**Exercise description**
In the data below, one line contains "Task: Choose Add to archive... option" and a later one contains "Task: Click the retweet arrows icon". Print both, with every line between them, exactly and alone.

**Provided data**
┌──

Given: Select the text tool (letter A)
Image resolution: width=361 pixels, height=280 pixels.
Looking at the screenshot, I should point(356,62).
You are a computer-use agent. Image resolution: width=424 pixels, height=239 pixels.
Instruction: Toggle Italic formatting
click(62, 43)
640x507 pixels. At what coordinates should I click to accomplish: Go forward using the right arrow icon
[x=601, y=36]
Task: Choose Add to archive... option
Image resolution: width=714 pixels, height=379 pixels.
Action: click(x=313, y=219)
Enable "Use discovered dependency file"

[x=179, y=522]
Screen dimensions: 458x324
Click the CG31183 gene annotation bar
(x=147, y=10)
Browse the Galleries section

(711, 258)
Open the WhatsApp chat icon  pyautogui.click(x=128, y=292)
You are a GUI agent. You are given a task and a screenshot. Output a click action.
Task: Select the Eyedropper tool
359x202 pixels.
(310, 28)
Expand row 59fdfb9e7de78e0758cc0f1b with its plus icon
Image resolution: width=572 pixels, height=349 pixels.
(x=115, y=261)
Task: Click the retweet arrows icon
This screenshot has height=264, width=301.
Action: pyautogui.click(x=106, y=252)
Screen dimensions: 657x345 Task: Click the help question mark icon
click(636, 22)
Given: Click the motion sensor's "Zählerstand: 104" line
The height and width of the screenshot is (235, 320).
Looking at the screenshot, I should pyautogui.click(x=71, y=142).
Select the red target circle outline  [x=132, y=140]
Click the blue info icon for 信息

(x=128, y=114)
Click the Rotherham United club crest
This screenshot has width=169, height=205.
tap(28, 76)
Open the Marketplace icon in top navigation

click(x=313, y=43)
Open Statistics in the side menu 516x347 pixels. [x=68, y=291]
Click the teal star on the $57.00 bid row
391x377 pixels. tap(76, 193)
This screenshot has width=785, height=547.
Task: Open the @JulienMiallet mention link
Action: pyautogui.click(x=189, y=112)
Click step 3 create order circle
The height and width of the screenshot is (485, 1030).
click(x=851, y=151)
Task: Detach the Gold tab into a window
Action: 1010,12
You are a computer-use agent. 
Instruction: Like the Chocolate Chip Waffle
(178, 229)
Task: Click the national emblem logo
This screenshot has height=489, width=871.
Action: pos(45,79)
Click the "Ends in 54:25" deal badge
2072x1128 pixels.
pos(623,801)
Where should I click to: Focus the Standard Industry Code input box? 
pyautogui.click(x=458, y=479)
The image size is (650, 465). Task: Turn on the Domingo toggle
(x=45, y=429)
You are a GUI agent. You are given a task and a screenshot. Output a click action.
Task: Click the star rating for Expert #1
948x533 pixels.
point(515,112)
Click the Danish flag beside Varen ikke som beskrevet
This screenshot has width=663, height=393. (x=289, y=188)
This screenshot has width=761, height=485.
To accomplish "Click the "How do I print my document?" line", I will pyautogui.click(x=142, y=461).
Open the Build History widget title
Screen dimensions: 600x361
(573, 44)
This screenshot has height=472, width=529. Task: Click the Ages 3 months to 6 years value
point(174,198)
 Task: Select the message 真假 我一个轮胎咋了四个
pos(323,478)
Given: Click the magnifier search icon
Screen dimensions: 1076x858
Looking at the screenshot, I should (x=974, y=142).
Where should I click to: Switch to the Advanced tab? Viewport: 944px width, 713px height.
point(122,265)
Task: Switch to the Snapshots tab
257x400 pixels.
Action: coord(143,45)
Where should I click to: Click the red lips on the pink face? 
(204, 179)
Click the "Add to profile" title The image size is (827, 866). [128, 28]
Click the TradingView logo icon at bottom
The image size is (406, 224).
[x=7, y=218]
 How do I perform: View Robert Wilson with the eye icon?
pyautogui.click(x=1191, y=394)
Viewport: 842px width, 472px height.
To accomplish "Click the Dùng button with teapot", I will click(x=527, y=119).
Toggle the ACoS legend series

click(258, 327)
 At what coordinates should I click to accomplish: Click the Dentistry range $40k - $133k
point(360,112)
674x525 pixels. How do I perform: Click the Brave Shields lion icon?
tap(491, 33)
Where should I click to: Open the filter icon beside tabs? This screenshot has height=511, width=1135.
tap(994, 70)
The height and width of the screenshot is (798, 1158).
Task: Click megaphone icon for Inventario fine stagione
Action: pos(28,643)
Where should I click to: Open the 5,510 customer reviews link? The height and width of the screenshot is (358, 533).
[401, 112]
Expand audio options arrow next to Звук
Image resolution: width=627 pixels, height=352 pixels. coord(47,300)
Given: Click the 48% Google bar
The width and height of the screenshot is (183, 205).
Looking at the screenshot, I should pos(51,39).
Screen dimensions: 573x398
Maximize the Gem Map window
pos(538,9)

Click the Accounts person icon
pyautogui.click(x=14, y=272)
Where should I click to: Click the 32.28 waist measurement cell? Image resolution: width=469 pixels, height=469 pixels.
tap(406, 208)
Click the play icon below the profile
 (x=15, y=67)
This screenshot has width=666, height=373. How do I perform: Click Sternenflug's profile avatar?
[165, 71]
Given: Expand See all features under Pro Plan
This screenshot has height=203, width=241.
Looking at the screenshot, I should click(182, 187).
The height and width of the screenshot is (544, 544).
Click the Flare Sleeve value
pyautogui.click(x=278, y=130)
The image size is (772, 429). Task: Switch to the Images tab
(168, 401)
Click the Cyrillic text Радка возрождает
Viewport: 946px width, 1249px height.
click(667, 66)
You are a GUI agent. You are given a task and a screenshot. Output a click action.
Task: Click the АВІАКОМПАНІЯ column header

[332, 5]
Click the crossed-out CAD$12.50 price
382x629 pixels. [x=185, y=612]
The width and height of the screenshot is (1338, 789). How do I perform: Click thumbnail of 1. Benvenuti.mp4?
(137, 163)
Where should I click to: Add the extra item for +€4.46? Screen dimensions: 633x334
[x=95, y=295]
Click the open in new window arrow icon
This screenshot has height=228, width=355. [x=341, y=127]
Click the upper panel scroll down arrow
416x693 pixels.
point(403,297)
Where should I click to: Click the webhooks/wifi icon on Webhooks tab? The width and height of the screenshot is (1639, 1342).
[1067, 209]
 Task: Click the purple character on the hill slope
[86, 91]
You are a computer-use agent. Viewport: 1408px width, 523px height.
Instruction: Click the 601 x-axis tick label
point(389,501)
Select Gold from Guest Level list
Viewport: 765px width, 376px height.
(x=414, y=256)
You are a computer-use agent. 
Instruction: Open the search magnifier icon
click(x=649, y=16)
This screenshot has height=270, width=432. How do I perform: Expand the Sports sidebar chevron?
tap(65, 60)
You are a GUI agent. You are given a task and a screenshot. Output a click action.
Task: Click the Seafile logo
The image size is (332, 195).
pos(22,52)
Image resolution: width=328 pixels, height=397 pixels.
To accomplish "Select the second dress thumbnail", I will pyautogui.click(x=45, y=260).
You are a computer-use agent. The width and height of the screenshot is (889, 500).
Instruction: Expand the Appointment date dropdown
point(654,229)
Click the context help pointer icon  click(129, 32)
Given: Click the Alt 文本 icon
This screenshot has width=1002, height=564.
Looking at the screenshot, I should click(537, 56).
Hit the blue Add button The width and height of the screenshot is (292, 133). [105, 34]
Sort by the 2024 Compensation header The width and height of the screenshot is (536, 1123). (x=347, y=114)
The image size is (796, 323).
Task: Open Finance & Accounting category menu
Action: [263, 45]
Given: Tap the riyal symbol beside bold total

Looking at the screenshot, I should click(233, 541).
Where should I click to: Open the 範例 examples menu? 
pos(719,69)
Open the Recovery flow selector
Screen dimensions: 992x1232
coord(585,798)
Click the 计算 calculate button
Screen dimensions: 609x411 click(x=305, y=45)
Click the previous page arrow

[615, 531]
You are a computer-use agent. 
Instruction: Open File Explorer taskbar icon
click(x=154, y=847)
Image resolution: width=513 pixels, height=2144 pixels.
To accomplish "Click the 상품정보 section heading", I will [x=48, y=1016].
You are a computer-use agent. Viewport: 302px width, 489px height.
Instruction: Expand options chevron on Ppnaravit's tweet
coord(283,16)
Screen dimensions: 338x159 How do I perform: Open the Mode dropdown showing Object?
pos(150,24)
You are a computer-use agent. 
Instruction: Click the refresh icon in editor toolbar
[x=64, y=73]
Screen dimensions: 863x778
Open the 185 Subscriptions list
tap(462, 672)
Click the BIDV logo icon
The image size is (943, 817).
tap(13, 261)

└──

**Solution to this task**
Task: Choose Add to archive... option
Image resolution: width=714 pixels, height=379 pixels.
Action: click(x=313, y=219)
Enable "Use discovered dependency file"

[x=179, y=522]
Screen dimensions: 458x324
Click the CG31183 gene annotation bar
(x=147, y=10)
Browse the Galleries section

(711, 258)
Open the WhatsApp chat icon  pyautogui.click(x=128, y=292)
You are a GUI agent. You are given a task and a screenshot. Output a click action.
Task: Select the Eyedropper tool
359x202 pixels.
(310, 28)
Expand row 59fdfb9e7de78e0758cc0f1b with its plus icon
Image resolution: width=572 pixels, height=349 pixels.
(x=115, y=261)
Task: Click the retweet arrows icon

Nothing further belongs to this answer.